The task
A single number is the answer: the count of lines in these records with "Select" in them.

The data
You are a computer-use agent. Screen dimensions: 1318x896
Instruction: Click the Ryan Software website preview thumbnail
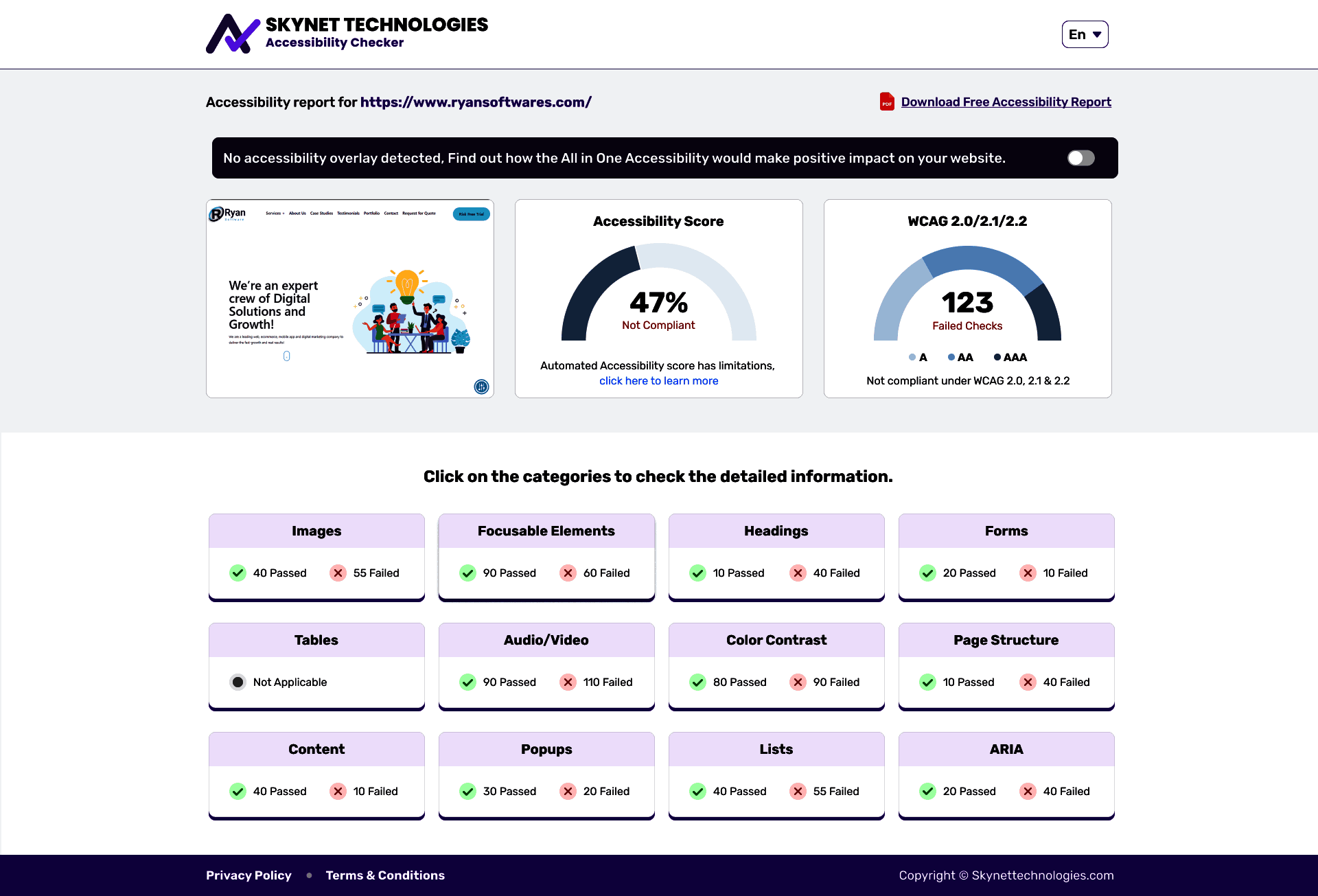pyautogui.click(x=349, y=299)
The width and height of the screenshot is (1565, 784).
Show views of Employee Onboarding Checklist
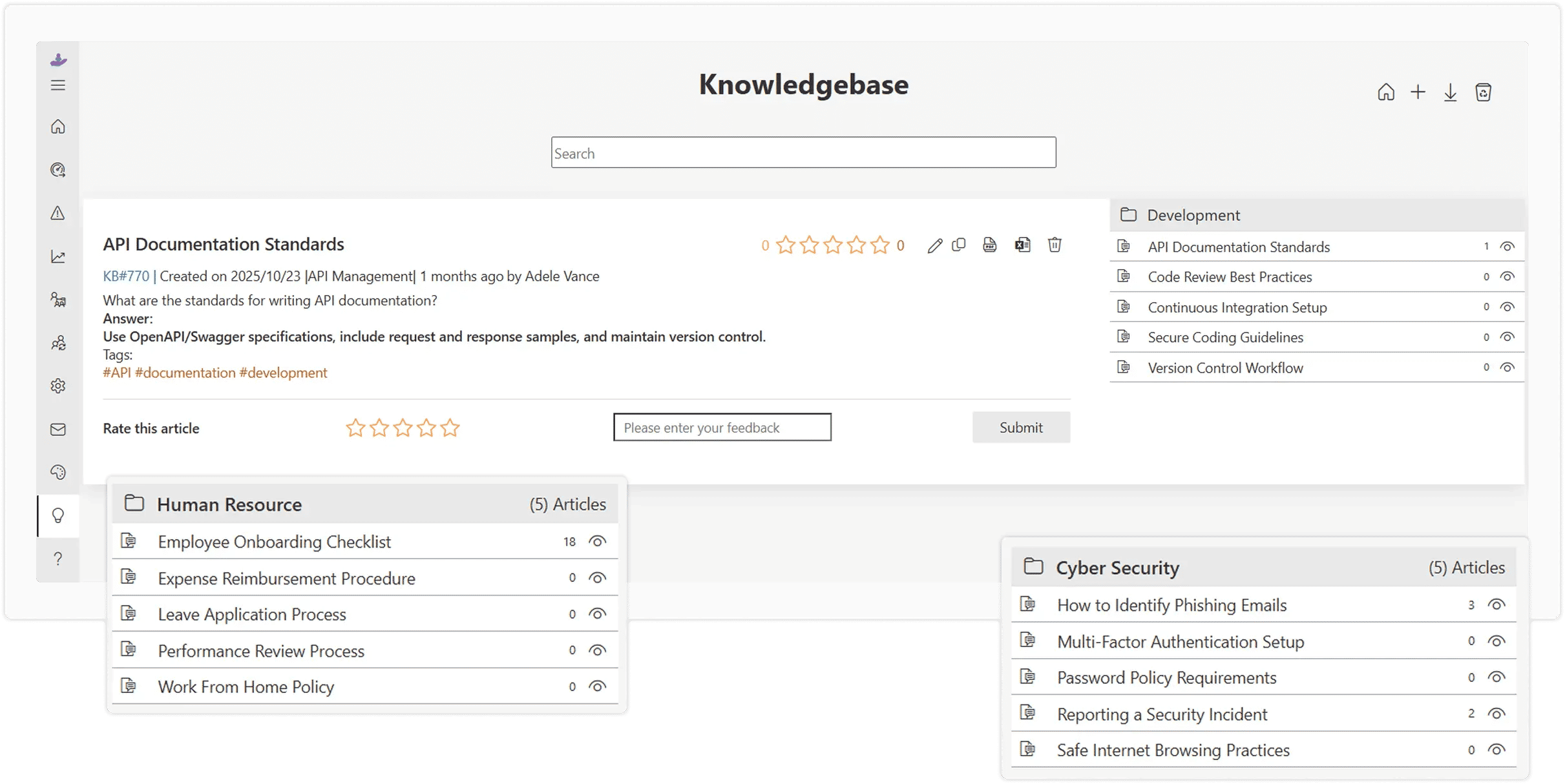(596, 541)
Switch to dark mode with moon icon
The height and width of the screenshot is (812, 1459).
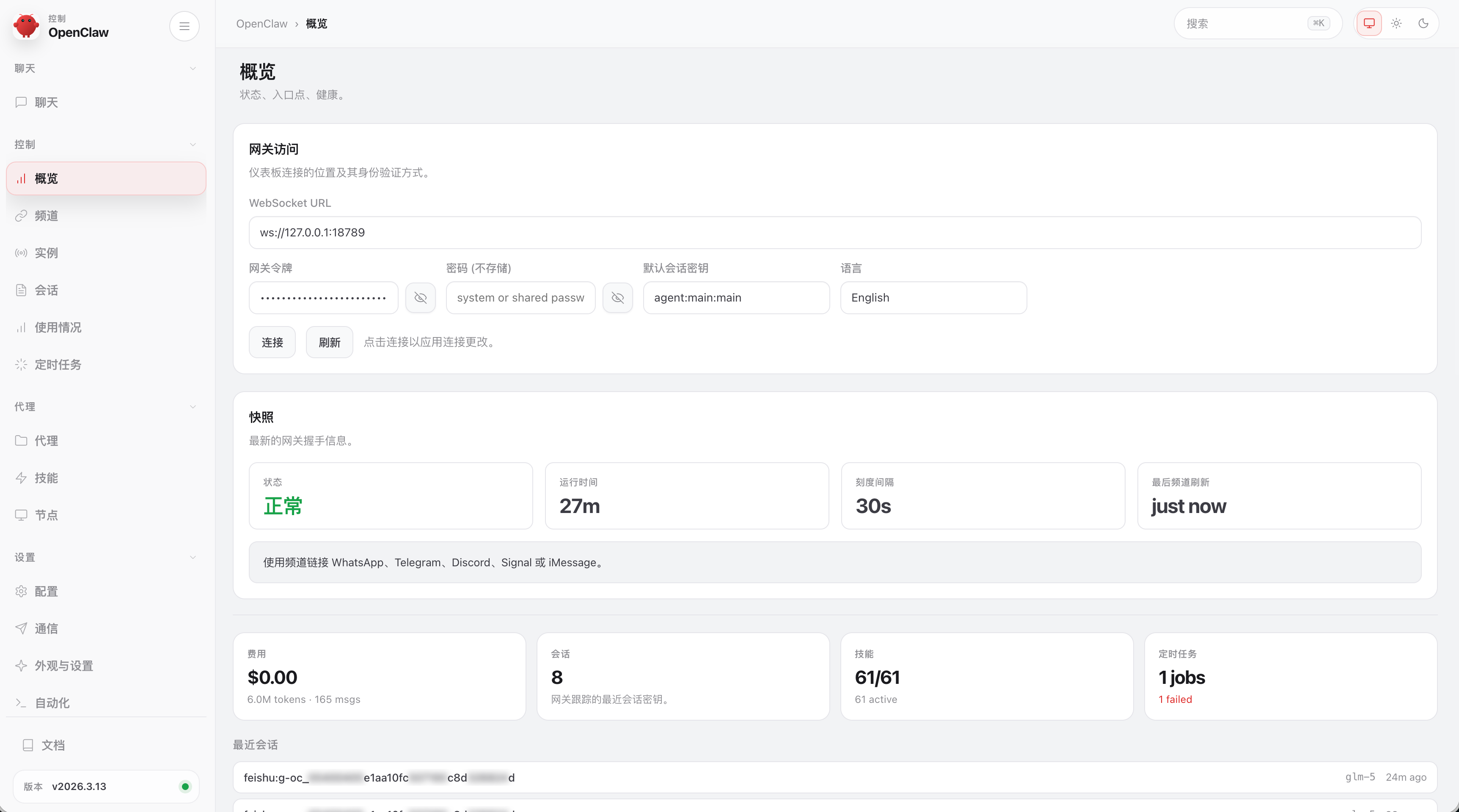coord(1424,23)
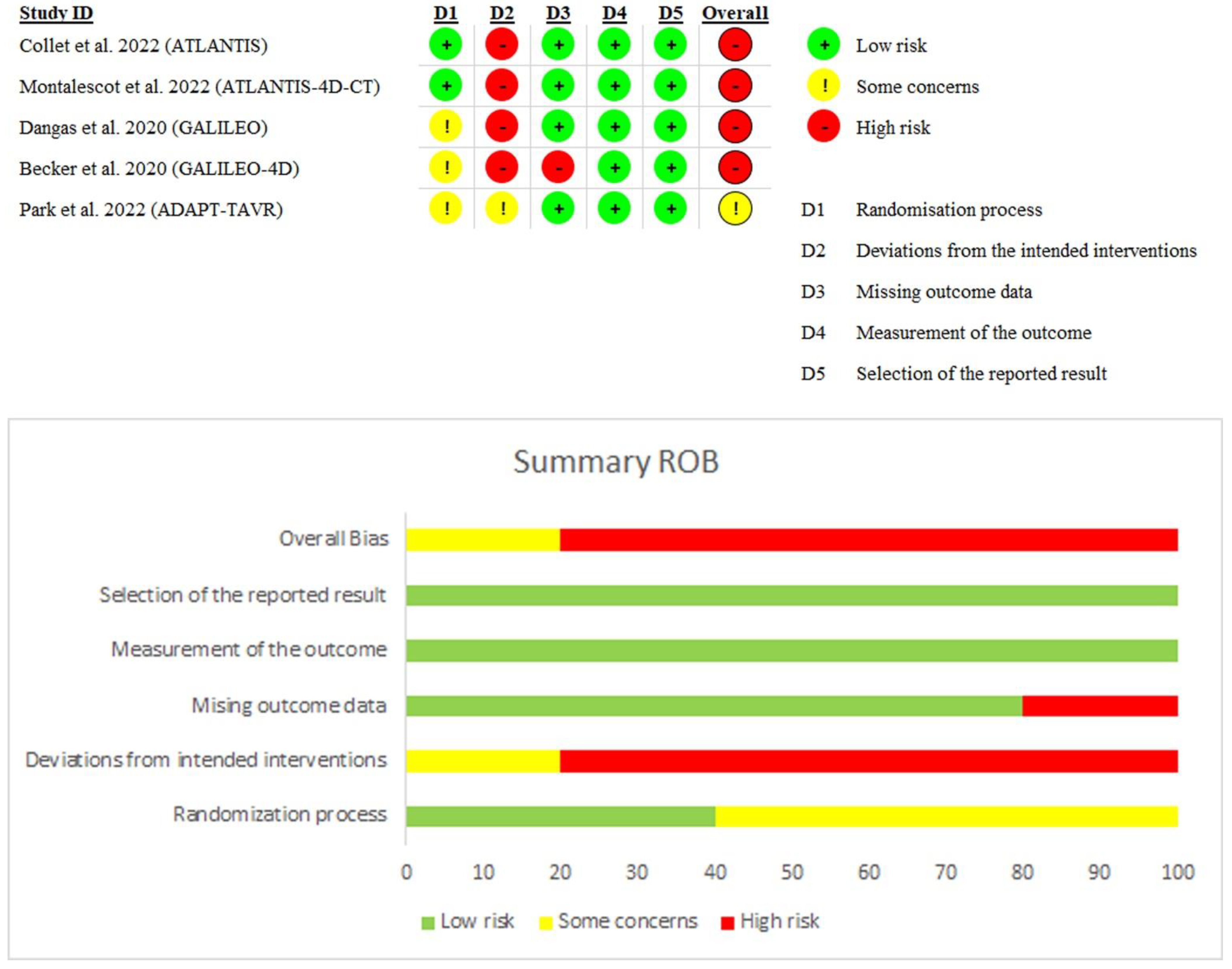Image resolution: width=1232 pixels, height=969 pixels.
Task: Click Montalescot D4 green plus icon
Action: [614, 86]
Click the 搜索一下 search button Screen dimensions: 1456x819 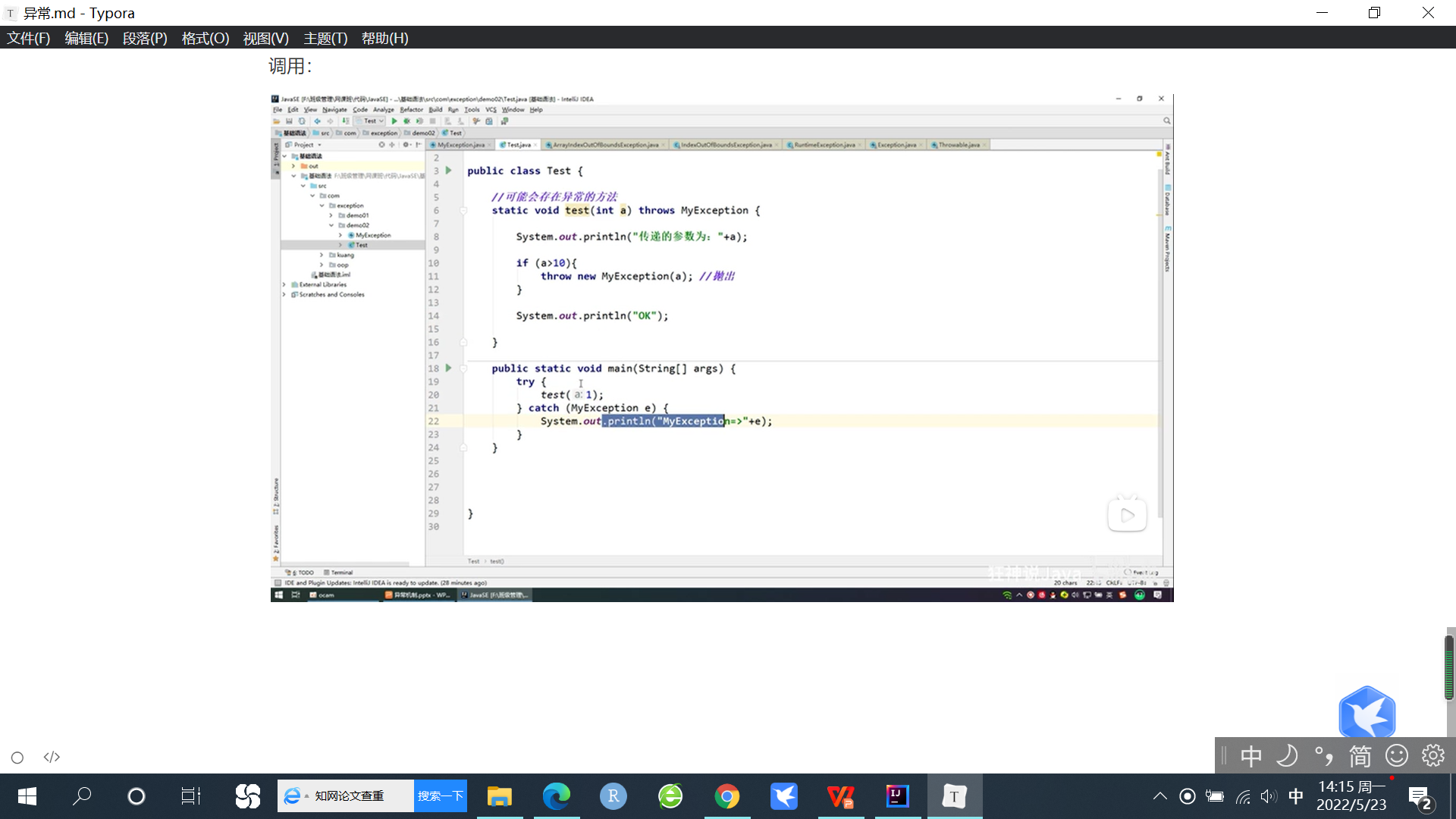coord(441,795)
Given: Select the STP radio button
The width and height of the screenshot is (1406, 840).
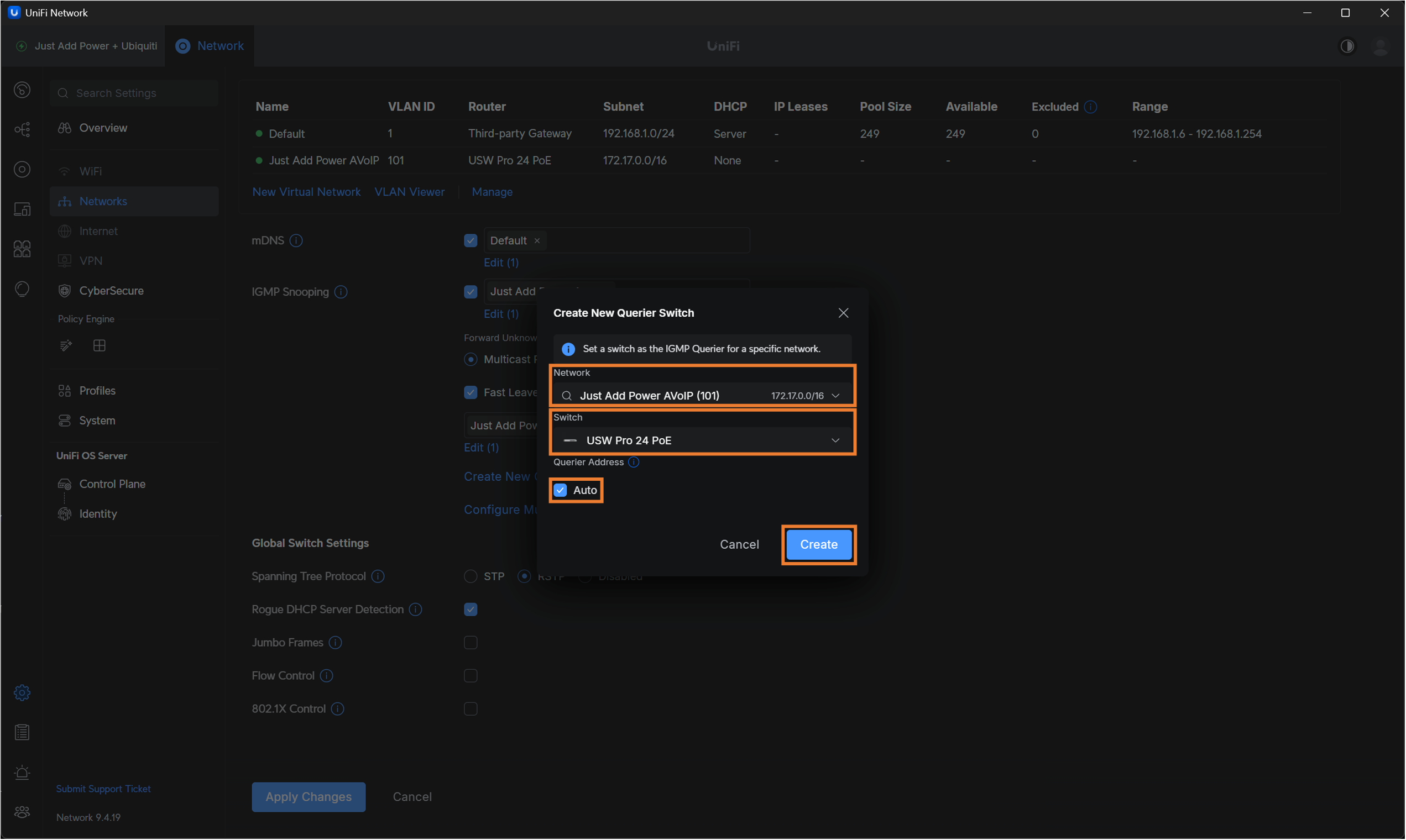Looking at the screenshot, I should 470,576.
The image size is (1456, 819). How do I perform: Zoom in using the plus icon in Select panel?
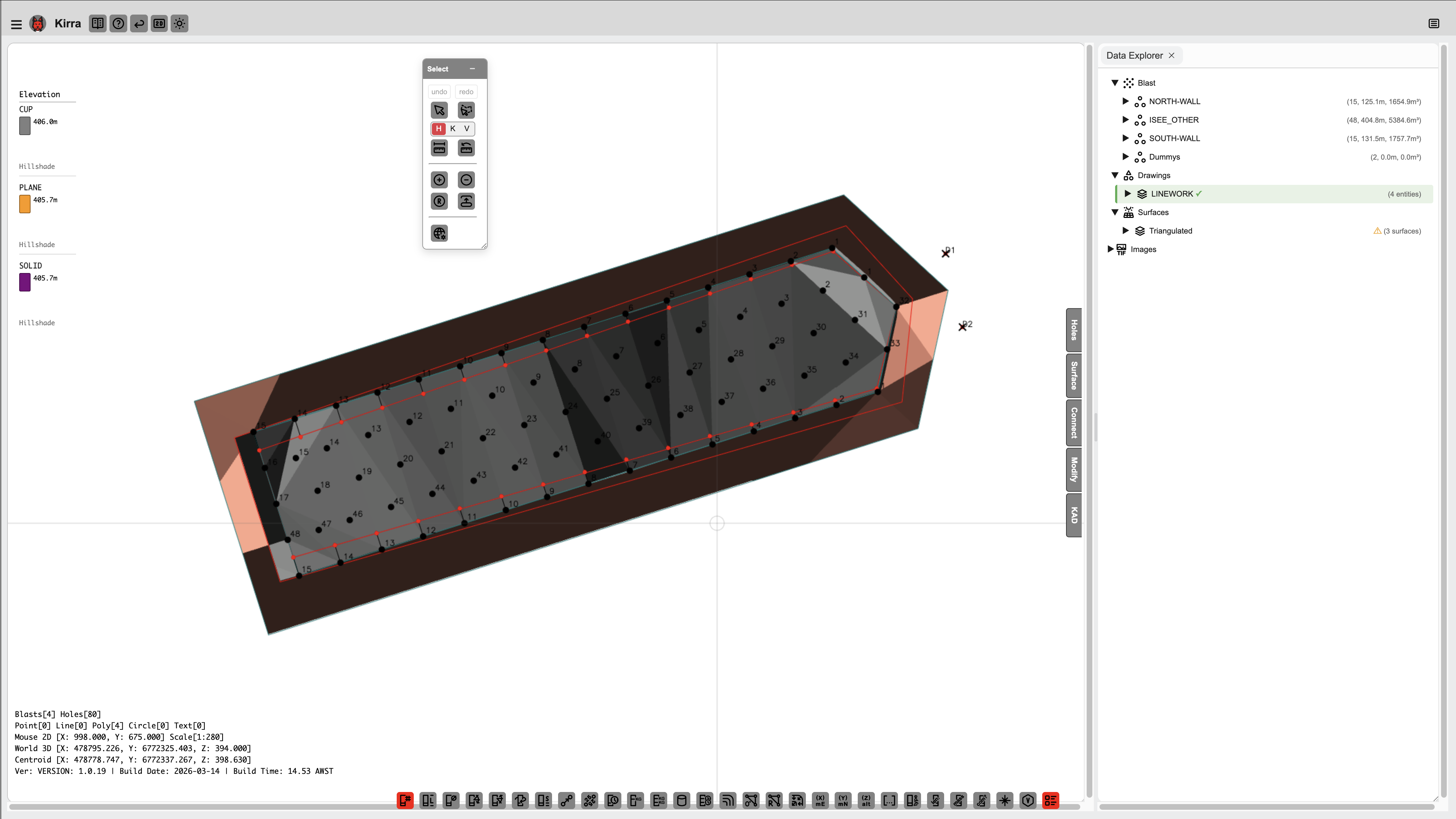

Output for this exercise
2